Exercise brief: Give the number of lines in the data that contain "search", and nothing more.

Data for this exercise START

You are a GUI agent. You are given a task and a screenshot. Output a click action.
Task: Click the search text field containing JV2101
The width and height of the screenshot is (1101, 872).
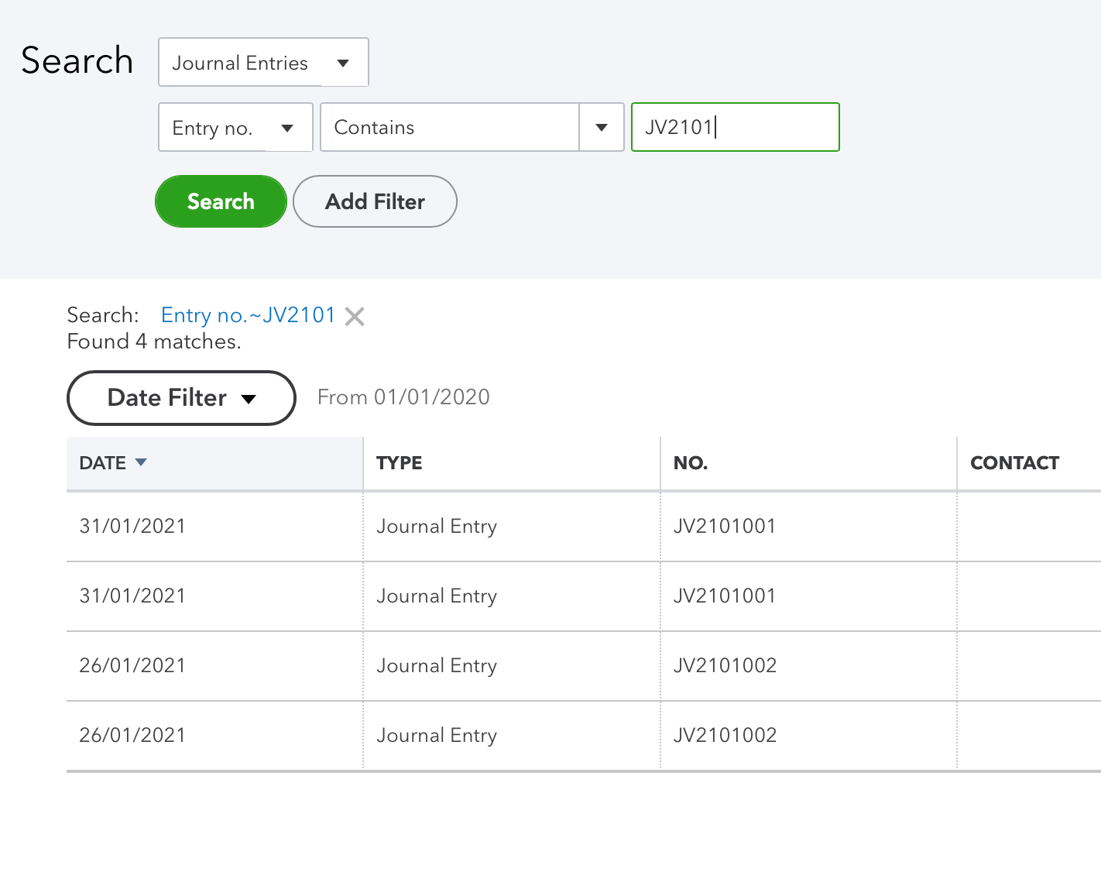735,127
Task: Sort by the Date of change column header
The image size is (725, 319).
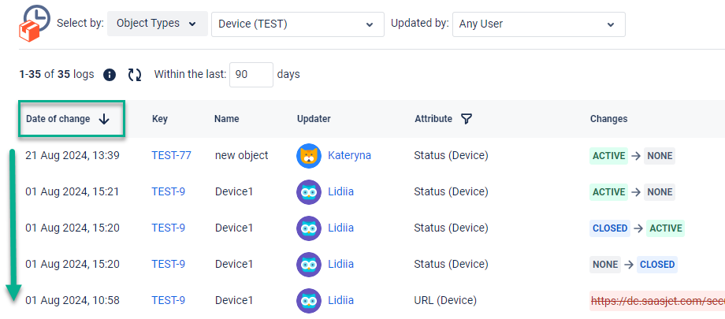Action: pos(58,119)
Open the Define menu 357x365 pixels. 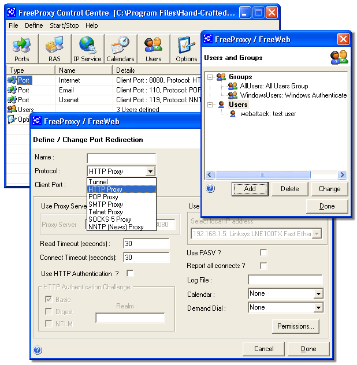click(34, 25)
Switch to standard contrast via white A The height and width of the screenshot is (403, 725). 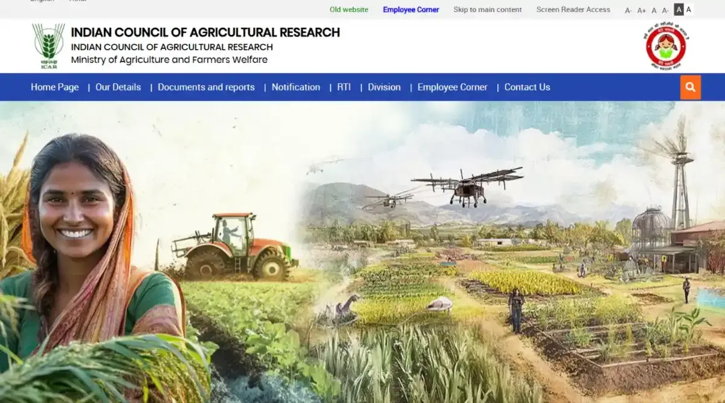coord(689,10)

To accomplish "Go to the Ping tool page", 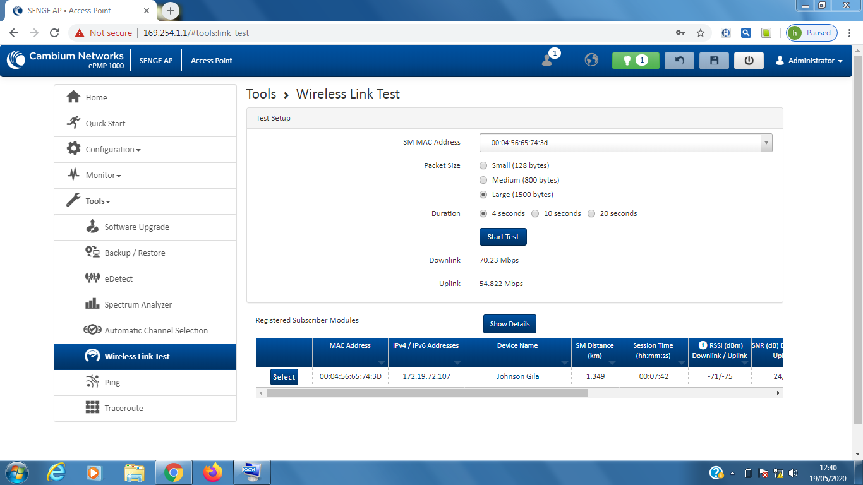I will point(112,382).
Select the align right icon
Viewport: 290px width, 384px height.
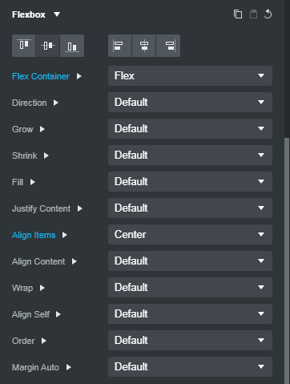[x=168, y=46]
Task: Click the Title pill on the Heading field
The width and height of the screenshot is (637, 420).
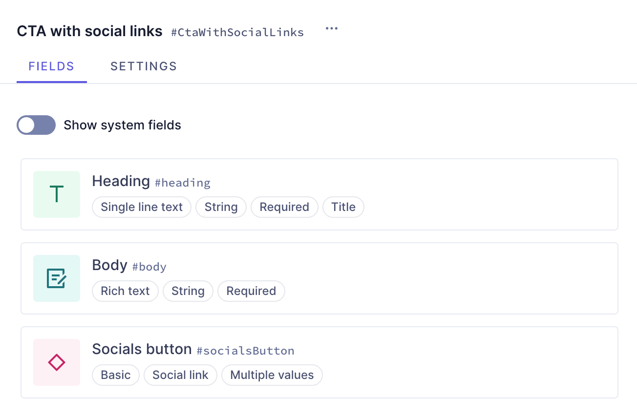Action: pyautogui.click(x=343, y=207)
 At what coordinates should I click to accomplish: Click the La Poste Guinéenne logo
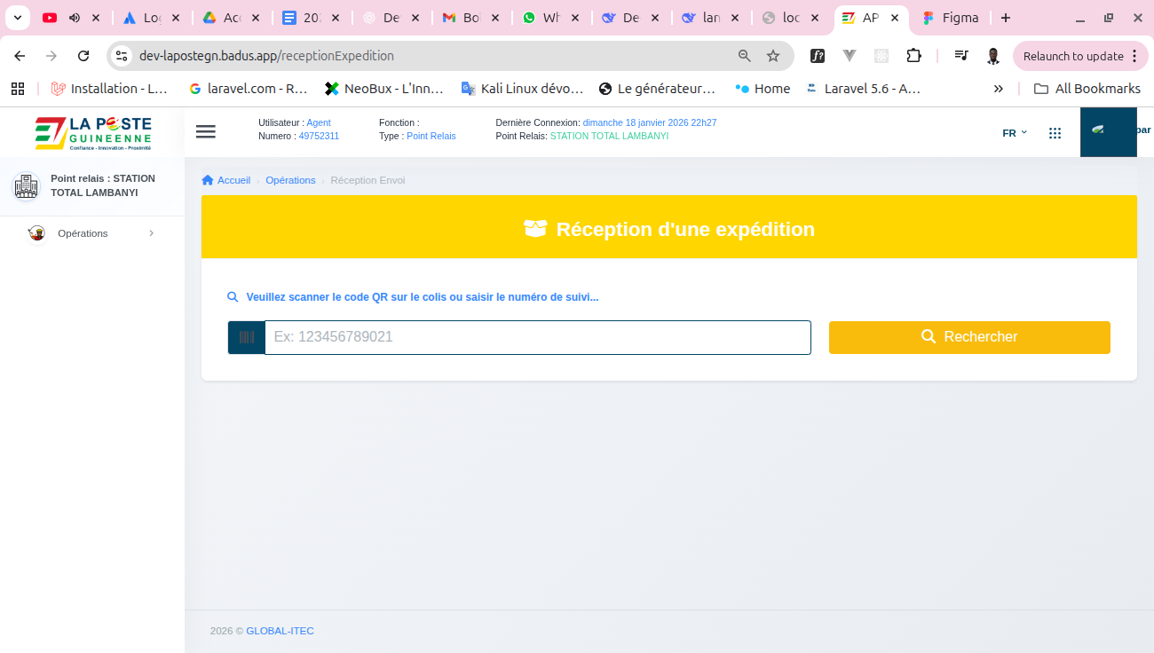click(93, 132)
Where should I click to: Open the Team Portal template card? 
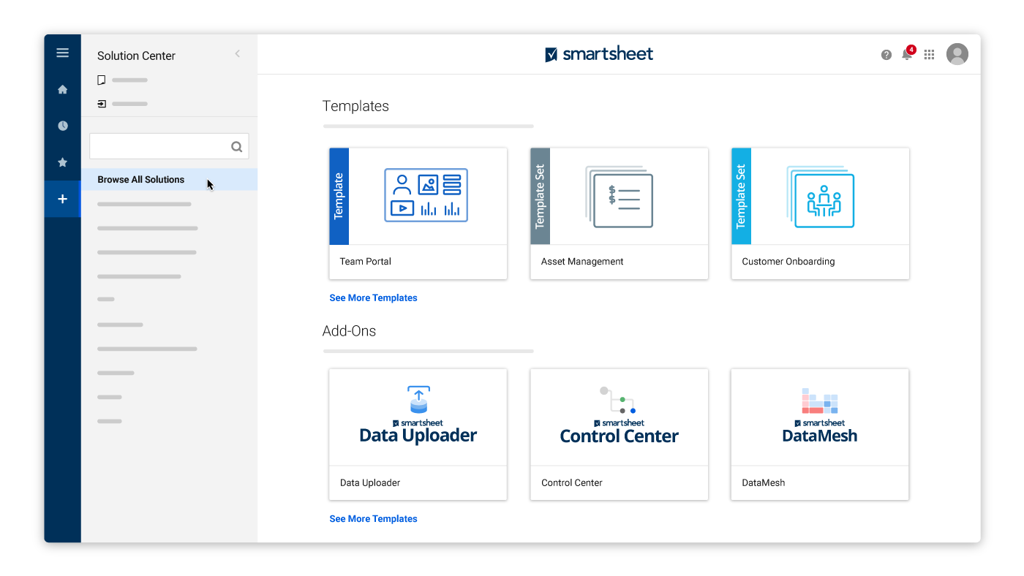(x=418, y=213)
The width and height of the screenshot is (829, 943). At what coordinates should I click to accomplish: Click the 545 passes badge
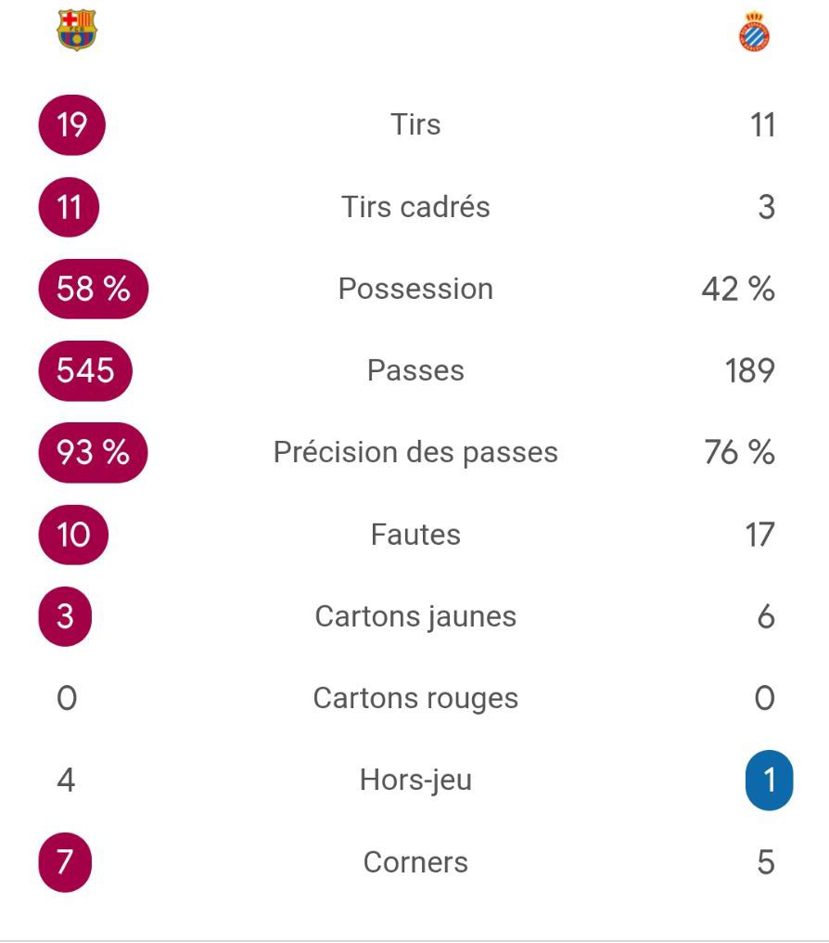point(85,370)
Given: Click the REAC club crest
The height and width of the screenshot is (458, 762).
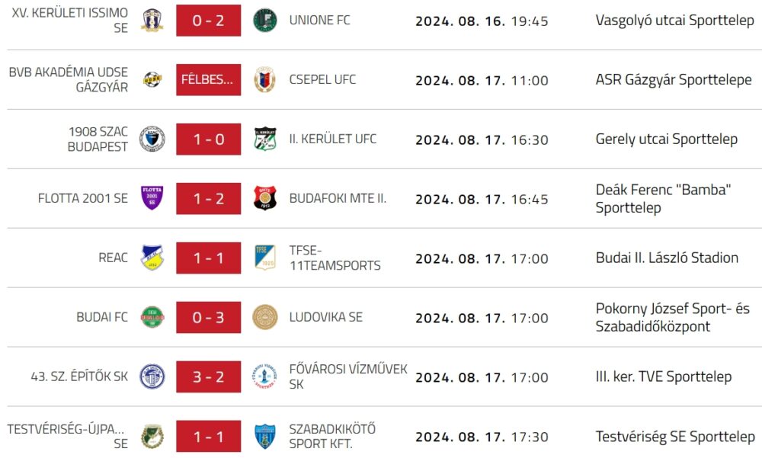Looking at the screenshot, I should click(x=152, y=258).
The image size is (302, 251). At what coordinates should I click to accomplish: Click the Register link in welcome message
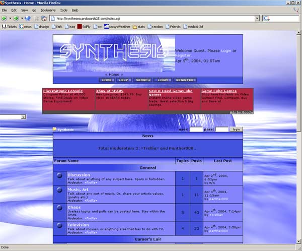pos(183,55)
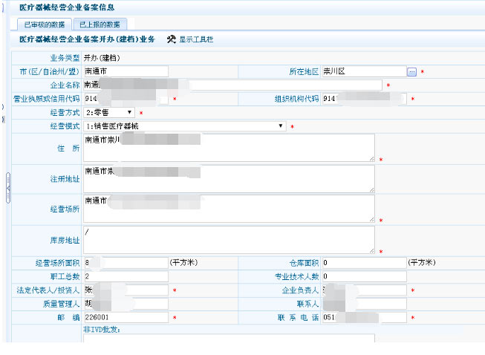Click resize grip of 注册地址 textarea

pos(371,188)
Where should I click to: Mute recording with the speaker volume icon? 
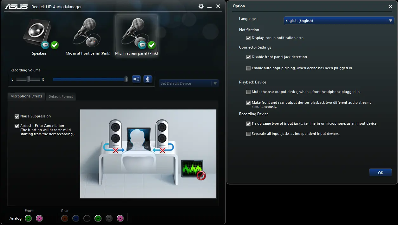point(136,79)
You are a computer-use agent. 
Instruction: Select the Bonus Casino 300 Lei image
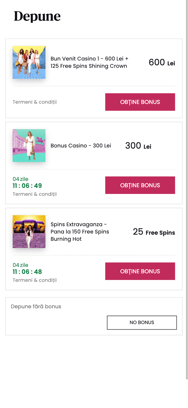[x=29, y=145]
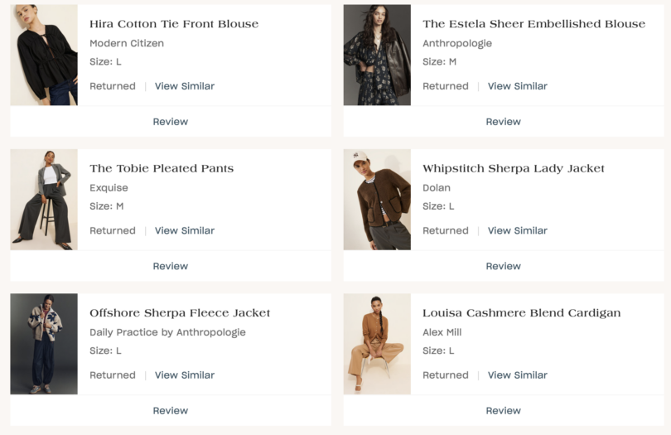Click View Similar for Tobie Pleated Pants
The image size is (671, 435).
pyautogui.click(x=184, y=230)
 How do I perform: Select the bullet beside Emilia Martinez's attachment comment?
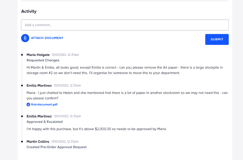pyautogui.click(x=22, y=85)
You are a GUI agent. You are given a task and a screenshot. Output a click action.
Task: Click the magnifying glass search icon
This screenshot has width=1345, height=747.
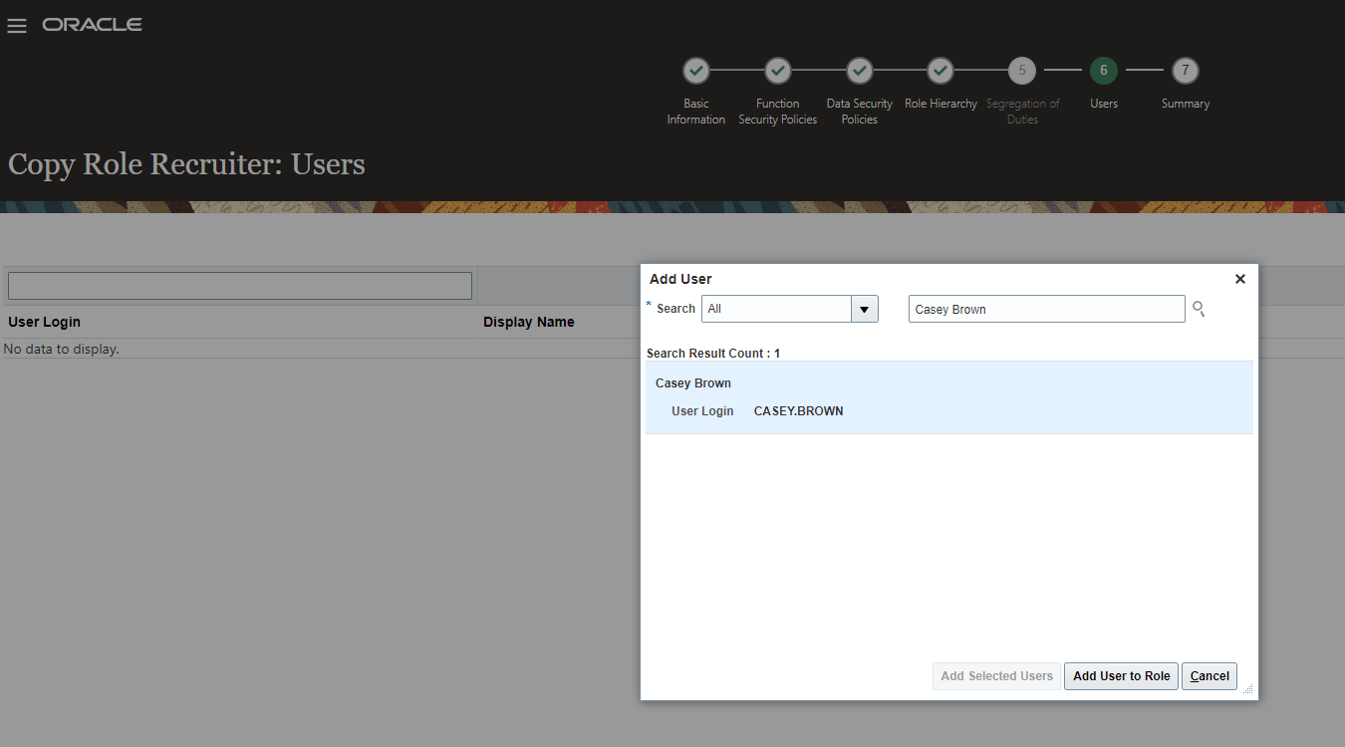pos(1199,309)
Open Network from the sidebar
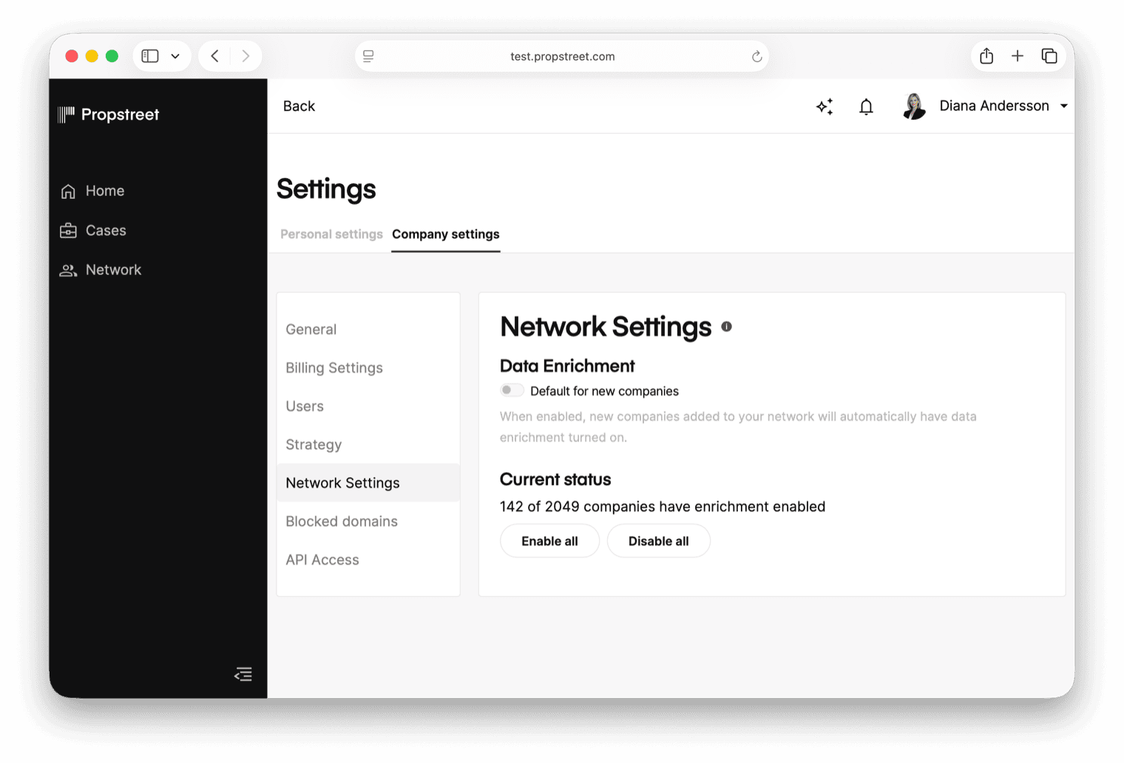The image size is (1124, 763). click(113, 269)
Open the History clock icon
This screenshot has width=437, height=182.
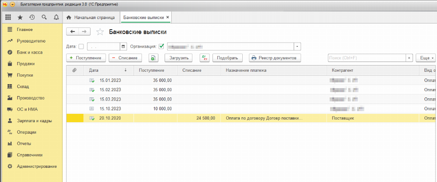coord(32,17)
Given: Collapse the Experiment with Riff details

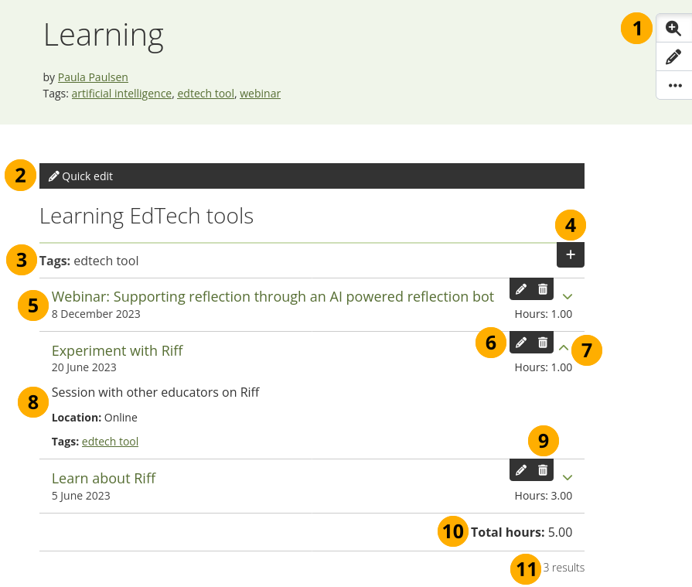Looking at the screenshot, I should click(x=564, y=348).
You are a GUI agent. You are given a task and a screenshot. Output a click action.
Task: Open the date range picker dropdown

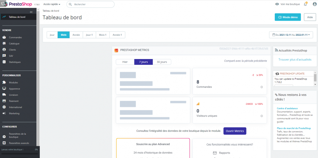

Data for this exercise END

Answer space: 2